Originally appearing as a serial the book came out in the same year of 1897. As a stranger appears in the village of Iping, Sussex on a cold February evening so the village will never be quite the same again. For this stranger as we are about to find out is invisible. As we read of the incidents that happen in the village it eventually becomes too much for people, and as things progress so the invisible man has to escape and find somewhere else to stay.
When Griffin, as we find out the name of the invisible man eventually comes into contact with a former fellow student, Kemp, so we find out more about his tale, and how he became invisible. From time immemorial Man has told tales of cloaks, potions and rings that will render their users invisible, right up to today’s experiments being tried for military purposes, but for Griffin he knows the answer. The only thing is that he has no way to render himself visible again.
This story still holds people’s imaginations, even if you read it numerous times, and as we see here Griffin starts out with an idea and as he progresses and not helped by the fact that he cannot render himself visible, goes mad wanting to eventually take over power and rule. There is comedy here as well with some of the incidents caused by being invisible and able to move about without being seen, and there is a lot to ponder upon here as well. Always a pleasure to read this is great for both young and old.
Imagine if you were invisible and could come and go as you pleased, with nobody able to see you. Cool, right? Well, not really. H.G. Wells' "The Invisible Man" has the sci-fi master exploring what would happen if a person took an invisibility elixir, and discovered too late that invisibility has some definite downsides. It's possibly Wells' funniest novel, but it also has some wonderfully chilling moments.
A strange man arrives at a hotel in Iping, wrapped up in goggles, bandages, scarves, and heavy clothes. He spends most of his time hidden away in his room, doing odd scientific experiments, and avoiding contact with other people -- while still keeping everything except his nose hidden. Meanwhile, the local vicar and his wife are robbed by a mysterious thief... who is completely invisible.

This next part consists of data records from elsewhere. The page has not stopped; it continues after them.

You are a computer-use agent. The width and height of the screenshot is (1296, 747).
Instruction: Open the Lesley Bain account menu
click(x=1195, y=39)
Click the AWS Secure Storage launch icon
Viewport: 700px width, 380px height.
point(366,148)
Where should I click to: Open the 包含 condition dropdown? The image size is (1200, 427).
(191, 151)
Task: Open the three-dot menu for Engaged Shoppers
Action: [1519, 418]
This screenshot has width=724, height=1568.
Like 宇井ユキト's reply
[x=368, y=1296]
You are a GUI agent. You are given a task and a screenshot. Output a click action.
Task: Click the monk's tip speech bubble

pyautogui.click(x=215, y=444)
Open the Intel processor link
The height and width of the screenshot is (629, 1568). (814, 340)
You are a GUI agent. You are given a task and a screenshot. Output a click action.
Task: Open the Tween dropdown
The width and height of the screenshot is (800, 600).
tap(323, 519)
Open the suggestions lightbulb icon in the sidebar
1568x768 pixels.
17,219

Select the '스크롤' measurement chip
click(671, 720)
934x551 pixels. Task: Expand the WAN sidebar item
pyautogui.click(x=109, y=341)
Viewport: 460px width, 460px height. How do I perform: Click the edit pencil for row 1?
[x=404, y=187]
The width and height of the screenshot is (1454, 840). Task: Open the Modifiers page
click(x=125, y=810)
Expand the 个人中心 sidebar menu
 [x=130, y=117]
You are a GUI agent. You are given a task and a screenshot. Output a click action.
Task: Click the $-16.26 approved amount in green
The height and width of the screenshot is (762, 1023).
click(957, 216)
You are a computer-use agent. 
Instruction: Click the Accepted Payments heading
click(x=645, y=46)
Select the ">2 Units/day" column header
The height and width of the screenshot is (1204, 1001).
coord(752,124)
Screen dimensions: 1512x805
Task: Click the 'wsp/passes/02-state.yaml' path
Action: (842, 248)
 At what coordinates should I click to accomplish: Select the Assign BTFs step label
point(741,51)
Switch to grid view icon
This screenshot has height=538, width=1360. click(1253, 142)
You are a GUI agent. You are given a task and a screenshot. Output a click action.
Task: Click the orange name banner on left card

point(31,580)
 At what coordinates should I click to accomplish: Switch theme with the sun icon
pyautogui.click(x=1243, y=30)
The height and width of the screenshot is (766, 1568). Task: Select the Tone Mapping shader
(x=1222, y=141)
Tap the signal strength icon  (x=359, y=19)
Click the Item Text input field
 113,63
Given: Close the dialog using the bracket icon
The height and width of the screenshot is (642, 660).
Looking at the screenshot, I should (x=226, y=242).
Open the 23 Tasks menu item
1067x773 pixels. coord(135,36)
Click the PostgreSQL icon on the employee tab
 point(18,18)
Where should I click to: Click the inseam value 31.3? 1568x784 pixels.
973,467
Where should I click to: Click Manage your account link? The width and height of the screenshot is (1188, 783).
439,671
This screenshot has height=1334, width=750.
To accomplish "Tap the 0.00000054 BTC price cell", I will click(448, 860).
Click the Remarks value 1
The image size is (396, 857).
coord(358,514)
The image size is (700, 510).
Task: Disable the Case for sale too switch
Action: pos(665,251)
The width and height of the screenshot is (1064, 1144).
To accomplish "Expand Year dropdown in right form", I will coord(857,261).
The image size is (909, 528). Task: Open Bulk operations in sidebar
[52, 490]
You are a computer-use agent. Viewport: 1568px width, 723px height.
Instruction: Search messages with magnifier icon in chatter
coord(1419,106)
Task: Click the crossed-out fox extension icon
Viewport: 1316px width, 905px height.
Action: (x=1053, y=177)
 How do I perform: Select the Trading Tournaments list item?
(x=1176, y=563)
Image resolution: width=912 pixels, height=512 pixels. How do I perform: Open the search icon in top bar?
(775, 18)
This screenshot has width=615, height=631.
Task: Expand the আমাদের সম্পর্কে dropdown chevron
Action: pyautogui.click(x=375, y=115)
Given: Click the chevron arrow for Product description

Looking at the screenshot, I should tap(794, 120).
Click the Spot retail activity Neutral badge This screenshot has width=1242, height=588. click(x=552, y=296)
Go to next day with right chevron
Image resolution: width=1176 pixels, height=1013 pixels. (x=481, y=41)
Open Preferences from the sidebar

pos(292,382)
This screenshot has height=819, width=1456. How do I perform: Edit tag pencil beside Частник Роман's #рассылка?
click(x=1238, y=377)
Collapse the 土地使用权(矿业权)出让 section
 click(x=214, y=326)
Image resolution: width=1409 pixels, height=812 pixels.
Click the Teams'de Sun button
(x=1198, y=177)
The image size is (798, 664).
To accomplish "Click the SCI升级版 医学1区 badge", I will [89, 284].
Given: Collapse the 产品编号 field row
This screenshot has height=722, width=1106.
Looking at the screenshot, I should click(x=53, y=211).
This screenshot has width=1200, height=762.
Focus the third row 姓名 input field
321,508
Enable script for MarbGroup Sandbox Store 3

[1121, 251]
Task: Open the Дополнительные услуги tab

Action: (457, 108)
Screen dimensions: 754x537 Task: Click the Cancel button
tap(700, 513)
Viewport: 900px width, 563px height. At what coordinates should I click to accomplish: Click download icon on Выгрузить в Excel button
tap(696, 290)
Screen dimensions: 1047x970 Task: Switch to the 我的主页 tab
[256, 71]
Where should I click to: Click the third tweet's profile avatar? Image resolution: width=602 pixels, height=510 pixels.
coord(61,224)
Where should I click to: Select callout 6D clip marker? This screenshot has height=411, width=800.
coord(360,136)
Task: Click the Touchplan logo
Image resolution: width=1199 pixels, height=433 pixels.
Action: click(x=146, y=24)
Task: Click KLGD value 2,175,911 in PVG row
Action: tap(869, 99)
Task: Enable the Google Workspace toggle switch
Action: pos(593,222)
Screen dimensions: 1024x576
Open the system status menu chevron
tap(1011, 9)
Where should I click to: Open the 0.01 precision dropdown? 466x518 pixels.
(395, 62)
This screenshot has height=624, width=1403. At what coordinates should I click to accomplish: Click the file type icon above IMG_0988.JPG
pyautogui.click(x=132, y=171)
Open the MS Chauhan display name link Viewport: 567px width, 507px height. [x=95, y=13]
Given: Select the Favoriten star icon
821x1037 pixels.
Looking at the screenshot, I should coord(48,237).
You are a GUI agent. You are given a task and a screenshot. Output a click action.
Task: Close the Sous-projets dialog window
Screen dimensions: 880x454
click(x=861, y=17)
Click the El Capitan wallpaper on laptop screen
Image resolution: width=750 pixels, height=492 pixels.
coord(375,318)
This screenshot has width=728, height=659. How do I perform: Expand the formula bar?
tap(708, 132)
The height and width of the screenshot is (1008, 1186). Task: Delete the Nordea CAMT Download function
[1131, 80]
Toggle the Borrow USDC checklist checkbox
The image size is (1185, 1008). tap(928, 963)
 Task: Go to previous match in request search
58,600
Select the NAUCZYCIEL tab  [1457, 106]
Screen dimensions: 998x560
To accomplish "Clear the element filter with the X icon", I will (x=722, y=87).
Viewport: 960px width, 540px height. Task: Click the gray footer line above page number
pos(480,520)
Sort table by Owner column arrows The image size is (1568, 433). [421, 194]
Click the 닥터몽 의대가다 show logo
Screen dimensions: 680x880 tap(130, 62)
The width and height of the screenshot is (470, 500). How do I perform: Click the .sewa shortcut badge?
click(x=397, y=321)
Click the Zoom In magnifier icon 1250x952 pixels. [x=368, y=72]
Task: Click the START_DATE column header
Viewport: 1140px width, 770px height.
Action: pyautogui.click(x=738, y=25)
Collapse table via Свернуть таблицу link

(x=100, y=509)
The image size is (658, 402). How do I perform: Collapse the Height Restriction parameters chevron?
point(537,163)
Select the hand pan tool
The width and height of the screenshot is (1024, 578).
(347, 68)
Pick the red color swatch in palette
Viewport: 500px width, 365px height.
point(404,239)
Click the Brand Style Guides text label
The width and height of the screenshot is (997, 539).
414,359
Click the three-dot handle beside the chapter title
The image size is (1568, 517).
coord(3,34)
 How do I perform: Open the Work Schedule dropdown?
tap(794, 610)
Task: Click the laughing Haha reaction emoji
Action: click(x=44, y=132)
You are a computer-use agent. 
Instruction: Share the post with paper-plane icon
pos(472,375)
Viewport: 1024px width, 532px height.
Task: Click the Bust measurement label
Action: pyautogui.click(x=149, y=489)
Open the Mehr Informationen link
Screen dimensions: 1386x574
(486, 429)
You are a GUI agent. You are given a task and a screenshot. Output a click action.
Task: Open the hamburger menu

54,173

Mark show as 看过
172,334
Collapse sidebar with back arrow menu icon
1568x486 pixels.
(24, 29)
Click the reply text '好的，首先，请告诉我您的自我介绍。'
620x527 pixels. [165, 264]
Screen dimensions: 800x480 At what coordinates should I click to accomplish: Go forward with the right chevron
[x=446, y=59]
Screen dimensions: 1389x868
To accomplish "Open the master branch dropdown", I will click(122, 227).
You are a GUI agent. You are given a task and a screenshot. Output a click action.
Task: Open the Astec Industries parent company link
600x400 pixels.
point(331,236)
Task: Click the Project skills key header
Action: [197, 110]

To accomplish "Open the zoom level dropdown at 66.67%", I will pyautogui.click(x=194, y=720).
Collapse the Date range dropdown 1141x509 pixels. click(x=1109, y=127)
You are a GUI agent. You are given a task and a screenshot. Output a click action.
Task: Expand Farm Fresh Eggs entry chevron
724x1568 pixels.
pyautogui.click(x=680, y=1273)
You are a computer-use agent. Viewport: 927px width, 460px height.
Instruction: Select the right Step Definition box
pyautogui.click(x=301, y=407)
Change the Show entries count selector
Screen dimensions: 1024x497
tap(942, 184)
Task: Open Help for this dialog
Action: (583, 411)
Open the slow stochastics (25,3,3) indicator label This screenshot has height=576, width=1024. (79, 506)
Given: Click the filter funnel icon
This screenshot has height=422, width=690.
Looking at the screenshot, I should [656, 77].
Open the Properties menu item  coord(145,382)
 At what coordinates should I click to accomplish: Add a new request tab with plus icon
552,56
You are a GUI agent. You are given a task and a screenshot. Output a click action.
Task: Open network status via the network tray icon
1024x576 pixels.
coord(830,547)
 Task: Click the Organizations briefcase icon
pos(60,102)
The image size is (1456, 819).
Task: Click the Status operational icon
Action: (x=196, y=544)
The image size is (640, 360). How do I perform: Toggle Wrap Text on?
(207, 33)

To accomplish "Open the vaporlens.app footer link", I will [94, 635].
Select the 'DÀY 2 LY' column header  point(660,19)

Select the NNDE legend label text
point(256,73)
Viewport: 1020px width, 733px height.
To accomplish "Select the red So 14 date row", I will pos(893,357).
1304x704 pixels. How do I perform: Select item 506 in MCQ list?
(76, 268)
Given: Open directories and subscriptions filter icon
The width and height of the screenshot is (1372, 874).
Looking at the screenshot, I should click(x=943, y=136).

Well, you can guess what's up with the stranger -- he's an invisible man, and after a blowup with his landlady he reveals his true.... um, lack of appearance to the entire town. After a series of disastrous encounters, the Invisible Man encounters Dr. Kemp, an old friend to whom he reveals how he became invisible, and what he's done since then... as well as his malevolent plans for the future.
H.G. Wells isn't really known for being a funny writer, but the first part of "The Invisible Man" is actually mildly hilarious. He writes the first third or so of the book in a fairly light, humorous style, and there are some fun scenes speckled through the story, like a homeless man dealing with the Invisible Man ("Not a bit of you visible--except-- You 'aven't been eatin' bread and cheese?").
But things get much darker after Mr. Kemp enters the scene, and we find out that the Invisible Man is... well, kind of malevolent and crazy. Very crazy.
And as the plot grows darker and grimmer, Wells also inserts a clever (if far-fetched even by Victorian standards) explanation for how a person could become invisible, using a mix of science and fantasy. The plot hurtles through wild chase scenes and the occasional riot, and some moments of bleak tension ("When dawn came to mingle its pallor with the lamp-light and cigar smoke of the dining-room, Kemp was still pacing...")
The Invisible Man himself (aka Griffin) is a pretty mysterious character for most of the story, since all we know about him is that he's invisible.... and also kind of a jerk. I mean, the guy constantly flies off the handle and even robs a nice little old vicar. And the more we find out about him, the more malignant and insane he turns out to be.
Even if you had a way to become invisible, "The Invisible Man" would be a pretty effective way of dissuading people from using it. A deserving classic.
I grew up on all the invisible man movies and still think of him as Claude Rains. I was surprised in the similarities and differences the book has to the movie. The scenes are rearranged from the book to make visual (or invisible) sense as a movie script.
A man all warped up in bandages except for his large pink nose requires a room at the inn and pays well. Slowly the Innkeeper and her companions suspect there is more to his than just a man with bandages. Everyone in a while they glimpse light where there should not be. And the stranger is so cranky that the money may not be worth the trouble of keeping him. Soon there are strange happenings and the cat is out of the bag sort of speaking.
The trail leads to murderer and a possible reign of terror. Read more to find out where the secret is reviled and how a man named Griffin got in this situation.
If I had read this story a year ago I would have said it was a fairly well put together sci-fi story. I would just enjoy the writing and wonder how H.G. came up with the idea. However now after reading much of H.G.'s political writings I see that this is a thinly veiled social commentary. We find that unlike the movie where Griffin goes mad in the invisibility process, that in the book Griffin was always amoral and anything stressful could set him off. Also, somewhere out there is a couple of floating eyes that belong to a cat.
Now one habit that .G. has in most of his tales is that just when you think he is finished on the subject, he will go off in another direction with some sub plot he has slipped in earlier. Therefore, what should have been a short story becomes a novel. Another good example of his witting style can be found in "The Food of the Gods."